* Prompt *
Restate exactly, and only, the lines spanning from the one with "Viewport: 1307px width, 924px" to the end of the records below.

Start of Data for this task

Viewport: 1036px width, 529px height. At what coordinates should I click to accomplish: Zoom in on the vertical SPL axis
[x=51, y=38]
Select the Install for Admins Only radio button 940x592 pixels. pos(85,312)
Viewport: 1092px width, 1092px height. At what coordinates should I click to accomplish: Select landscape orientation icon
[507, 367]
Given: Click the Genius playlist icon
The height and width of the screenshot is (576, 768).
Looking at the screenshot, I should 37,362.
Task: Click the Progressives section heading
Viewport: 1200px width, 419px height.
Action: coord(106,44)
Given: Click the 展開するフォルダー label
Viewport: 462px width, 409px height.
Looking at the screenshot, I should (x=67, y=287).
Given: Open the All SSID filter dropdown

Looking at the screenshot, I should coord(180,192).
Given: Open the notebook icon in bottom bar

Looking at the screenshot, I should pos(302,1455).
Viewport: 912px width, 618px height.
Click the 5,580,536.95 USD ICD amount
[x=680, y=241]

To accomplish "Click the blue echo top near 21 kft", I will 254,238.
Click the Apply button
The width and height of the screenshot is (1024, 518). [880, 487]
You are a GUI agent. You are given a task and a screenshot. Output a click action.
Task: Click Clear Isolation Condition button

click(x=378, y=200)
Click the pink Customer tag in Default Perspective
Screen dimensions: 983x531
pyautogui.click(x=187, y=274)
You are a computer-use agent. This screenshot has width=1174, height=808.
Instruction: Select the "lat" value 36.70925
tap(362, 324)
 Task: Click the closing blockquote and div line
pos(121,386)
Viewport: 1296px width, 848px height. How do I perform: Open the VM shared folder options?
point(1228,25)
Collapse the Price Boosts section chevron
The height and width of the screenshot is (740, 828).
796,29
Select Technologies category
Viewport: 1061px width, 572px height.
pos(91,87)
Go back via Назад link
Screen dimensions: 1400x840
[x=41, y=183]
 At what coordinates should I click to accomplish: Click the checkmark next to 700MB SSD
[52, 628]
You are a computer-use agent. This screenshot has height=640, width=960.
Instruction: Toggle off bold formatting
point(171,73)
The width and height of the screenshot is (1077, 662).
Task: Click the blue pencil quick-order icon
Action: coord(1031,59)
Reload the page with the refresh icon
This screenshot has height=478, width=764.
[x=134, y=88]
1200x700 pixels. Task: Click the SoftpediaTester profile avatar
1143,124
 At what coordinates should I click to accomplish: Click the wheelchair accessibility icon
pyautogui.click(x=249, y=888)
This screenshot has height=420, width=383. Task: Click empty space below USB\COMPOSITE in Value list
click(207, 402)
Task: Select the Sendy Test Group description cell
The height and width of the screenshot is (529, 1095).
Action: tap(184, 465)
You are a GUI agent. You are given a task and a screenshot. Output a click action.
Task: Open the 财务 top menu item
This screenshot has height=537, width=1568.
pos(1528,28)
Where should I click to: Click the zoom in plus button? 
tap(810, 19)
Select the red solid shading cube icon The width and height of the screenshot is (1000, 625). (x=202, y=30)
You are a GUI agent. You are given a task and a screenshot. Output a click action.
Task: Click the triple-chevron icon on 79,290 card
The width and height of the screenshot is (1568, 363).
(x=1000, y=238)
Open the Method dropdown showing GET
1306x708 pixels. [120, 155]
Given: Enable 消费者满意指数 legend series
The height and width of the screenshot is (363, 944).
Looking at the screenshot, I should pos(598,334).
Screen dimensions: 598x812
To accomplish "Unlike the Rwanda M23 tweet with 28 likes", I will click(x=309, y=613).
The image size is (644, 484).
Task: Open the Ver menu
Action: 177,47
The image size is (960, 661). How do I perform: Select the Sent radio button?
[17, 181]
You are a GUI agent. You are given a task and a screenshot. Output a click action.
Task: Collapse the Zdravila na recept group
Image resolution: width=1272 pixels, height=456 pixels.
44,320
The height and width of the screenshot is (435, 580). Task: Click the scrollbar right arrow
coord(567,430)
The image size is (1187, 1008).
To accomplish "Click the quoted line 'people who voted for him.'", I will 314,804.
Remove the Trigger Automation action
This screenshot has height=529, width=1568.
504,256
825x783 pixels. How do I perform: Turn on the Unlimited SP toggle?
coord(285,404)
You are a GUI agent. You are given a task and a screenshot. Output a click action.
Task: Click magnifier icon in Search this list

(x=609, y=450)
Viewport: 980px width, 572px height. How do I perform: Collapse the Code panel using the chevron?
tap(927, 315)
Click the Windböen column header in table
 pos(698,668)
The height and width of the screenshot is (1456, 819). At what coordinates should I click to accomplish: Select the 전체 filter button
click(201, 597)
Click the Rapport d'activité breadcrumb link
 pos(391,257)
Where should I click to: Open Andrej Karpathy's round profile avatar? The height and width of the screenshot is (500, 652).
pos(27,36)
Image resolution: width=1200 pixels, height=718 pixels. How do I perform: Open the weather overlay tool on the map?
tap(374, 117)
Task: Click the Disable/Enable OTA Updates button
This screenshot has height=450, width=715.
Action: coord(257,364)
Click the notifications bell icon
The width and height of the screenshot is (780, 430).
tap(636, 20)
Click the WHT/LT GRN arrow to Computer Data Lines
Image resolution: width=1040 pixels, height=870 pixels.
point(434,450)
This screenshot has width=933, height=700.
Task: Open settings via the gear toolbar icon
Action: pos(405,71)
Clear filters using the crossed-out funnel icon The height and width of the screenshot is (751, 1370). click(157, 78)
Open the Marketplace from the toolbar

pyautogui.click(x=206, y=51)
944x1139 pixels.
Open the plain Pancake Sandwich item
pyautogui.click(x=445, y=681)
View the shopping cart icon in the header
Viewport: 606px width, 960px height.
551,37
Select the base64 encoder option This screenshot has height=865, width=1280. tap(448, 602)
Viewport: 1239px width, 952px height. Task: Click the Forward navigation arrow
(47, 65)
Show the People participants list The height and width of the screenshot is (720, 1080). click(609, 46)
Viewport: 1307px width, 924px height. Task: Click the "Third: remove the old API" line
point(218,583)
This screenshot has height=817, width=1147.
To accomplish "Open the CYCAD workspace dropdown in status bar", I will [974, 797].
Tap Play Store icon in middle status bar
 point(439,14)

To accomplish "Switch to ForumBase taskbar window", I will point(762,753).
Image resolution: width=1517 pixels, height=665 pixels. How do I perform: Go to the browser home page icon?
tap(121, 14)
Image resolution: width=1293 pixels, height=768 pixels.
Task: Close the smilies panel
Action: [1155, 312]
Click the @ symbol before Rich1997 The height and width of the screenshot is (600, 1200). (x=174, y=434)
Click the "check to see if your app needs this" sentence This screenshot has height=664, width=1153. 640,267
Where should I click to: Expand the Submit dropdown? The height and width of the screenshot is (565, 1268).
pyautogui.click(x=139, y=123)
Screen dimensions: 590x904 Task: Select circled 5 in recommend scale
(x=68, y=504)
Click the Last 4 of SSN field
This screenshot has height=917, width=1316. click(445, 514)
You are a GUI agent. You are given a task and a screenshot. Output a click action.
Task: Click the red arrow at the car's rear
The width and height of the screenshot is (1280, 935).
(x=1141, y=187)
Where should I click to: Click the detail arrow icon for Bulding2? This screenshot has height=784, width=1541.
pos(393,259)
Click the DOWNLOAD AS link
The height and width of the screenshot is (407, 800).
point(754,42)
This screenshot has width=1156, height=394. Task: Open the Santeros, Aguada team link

End of Data for this task

* Exercise result *
Viewport: 1307px width, 924px height. Task: Click the "Third: remove the old API" line
point(218,583)
This screenshot has height=817, width=1147.
To accomplish "Open the CYCAD workspace dropdown in status bar", I will [974, 797].
Tap Play Store icon in middle status bar
 point(439,14)

To accomplish "Switch to ForumBase taskbar window", I will point(762,753).
Image resolution: width=1517 pixels, height=665 pixels. How do I perform: Go to the browser home page icon?
tap(121, 14)
Image resolution: width=1293 pixels, height=768 pixels.
Task: Close the smilies panel
Action: [1155, 312]
Click the @ symbol before Rich1997 The height and width of the screenshot is (600, 1200). (x=174, y=434)
Click the "check to see if your app needs this" sentence This screenshot has height=664, width=1153. 640,267
Where should I click to: Expand the Submit dropdown? The height and width of the screenshot is (565, 1268).
pyautogui.click(x=139, y=123)
Screen dimensions: 590x904 Task: Select circled 5 in recommend scale
(x=68, y=504)
Click the Last 4 of SSN field
This screenshot has height=917, width=1316. click(445, 514)
You are a GUI agent. You are given a task and a screenshot. Output a click action.
Task: Click the red arrow at the car's rear
The width and height of the screenshot is (1280, 935).
(x=1141, y=187)
Where should I click to: Click the detail arrow icon for Bulding2? This screenshot has height=784, width=1541.
pos(393,259)
Click the DOWNLOAD AS link
The height and width of the screenshot is (407, 800).
point(754,42)
This screenshot has width=1156, height=394. Task: Open the Santeros, Aguada team link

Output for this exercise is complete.